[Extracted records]
******

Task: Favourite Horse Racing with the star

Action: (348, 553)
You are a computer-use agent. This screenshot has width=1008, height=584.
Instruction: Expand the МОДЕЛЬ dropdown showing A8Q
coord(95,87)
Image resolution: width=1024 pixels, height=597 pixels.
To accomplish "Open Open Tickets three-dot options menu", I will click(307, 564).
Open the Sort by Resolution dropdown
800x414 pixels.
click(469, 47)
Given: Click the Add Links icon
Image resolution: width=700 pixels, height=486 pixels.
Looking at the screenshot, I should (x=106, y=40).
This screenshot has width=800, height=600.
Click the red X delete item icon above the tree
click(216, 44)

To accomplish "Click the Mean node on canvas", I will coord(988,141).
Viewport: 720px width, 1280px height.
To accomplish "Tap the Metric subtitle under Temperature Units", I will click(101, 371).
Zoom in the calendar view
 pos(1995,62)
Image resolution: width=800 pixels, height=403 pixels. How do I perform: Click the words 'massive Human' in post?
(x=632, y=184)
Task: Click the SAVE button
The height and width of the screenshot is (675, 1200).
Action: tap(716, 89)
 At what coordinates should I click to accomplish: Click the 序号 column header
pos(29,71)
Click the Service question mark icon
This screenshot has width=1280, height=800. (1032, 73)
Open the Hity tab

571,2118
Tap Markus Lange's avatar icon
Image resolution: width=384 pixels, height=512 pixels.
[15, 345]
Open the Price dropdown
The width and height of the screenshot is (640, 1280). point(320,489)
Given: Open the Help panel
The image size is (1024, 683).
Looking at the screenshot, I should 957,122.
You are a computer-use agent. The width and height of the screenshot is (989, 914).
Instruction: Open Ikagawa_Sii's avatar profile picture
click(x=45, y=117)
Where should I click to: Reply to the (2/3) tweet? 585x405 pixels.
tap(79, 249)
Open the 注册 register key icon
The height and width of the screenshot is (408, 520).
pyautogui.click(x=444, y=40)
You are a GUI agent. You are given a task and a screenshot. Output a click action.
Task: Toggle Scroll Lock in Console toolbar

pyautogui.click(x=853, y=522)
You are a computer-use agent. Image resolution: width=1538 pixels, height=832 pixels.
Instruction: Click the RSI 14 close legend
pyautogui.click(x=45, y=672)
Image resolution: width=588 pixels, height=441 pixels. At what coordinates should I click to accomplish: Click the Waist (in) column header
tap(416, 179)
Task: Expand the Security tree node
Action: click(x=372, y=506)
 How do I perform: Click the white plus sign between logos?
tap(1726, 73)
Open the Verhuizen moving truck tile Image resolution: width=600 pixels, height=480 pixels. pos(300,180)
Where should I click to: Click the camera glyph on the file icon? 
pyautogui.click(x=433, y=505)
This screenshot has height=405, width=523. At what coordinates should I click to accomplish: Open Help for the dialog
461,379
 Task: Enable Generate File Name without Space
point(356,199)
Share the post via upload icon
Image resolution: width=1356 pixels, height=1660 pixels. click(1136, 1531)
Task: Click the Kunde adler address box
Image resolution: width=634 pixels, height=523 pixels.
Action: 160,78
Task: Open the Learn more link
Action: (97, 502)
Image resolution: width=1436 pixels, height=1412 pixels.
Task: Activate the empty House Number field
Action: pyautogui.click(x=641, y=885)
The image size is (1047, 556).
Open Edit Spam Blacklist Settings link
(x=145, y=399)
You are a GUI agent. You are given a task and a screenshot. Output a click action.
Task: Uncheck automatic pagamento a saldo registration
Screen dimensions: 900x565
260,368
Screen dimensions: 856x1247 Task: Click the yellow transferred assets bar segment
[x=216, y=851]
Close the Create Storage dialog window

******

#### Problem details
The full set of lines above should be retyped without a single change.

#### Solution below
Task: Favourite Horse Racing with the star

Action: (348, 553)
You are a computer-use agent. This screenshot has width=1008, height=584.
Instruction: Expand the МОДЕЛЬ dropdown showing A8Q
coord(95,87)
Image resolution: width=1024 pixels, height=597 pixels.
To accomplish "Open Open Tickets three-dot options menu", I will click(307, 564).
Open the Sort by Resolution dropdown
800x414 pixels.
click(469, 47)
Given: Click the Add Links icon
Image resolution: width=700 pixels, height=486 pixels.
Looking at the screenshot, I should (x=106, y=40).
This screenshot has width=800, height=600.
Click the red X delete item icon above the tree
click(216, 44)

To accomplish "Click the Mean node on canvas", I will coord(988,141).
Viewport: 720px width, 1280px height.
To accomplish "Tap the Metric subtitle under Temperature Units", I will click(101, 371).
Zoom in the calendar view
 pos(1995,62)
Image resolution: width=800 pixels, height=403 pixels. How do I perform: Click the words 'massive Human' in post?
(x=632, y=184)
Task: Click the SAVE button
The height and width of the screenshot is (675, 1200).
Action: tap(716, 89)
 At what coordinates should I click to accomplish: Click the 序号 column header
pos(29,71)
Click the Service question mark icon
This screenshot has width=1280, height=800. (1032, 73)
Open the Hity tab

571,2118
Tap Markus Lange's avatar icon
Image resolution: width=384 pixels, height=512 pixels.
[15, 345]
Open the Price dropdown
The width and height of the screenshot is (640, 1280). point(320,489)
Given: Open the Help panel
The image size is (1024, 683).
Looking at the screenshot, I should 957,122.
You are a computer-use agent. The width and height of the screenshot is (989, 914).
Instruction: Open Ikagawa_Sii's avatar profile picture
click(x=45, y=117)
Where should I click to: Reply to the (2/3) tweet? 585x405 pixels.
tap(79, 249)
Open the 注册 register key icon
The height and width of the screenshot is (408, 520).
pyautogui.click(x=444, y=40)
You are a GUI agent. You are given a task and a screenshot. Output a click action.
Task: Toggle Scroll Lock in Console toolbar

pyautogui.click(x=853, y=522)
You are a computer-use agent. Image resolution: width=1538 pixels, height=832 pixels.
Instruction: Click the RSI 14 close legend
pyautogui.click(x=45, y=672)
Image resolution: width=588 pixels, height=441 pixels. At what coordinates should I click to accomplish: Click the Waist (in) column header
tap(416, 179)
Task: Expand the Security tree node
Action: click(x=372, y=506)
 How do I perform: Click the white plus sign between logos?
tap(1726, 73)
Open the Verhuizen moving truck tile Image resolution: width=600 pixels, height=480 pixels. pos(300,180)
Where should I click to: Click the camera glyph on the file icon? 
pyautogui.click(x=433, y=505)
This screenshot has height=405, width=523. At what coordinates should I click to accomplish: Open Help for the dialog
461,379
 Task: Enable Generate File Name without Space
point(356,199)
Share the post via upload icon
Image resolution: width=1356 pixels, height=1660 pixels. click(1136, 1531)
Task: Click the Kunde adler address box
Image resolution: width=634 pixels, height=523 pixels.
Action: 160,78
Task: Open the Learn more link
Action: (97, 502)
Image resolution: width=1436 pixels, height=1412 pixels.
Task: Activate the empty House Number field
Action: pyautogui.click(x=641, y=885)
The image size is (1047, 556).
Open Edit Spam Blacklist Settings link
(x=145, y=399)
You are a GUI agent. You are given a task and a screenshot. Output a click action.
Task: Uncheck automatic pagamento a saldo registration
Screen dimensions: 900x565
260,368
Screen dimensions: 856x1247 Task: Click the yellow transferred assets bar segment
[x=216, y=851]
Close the Create Storage dialog window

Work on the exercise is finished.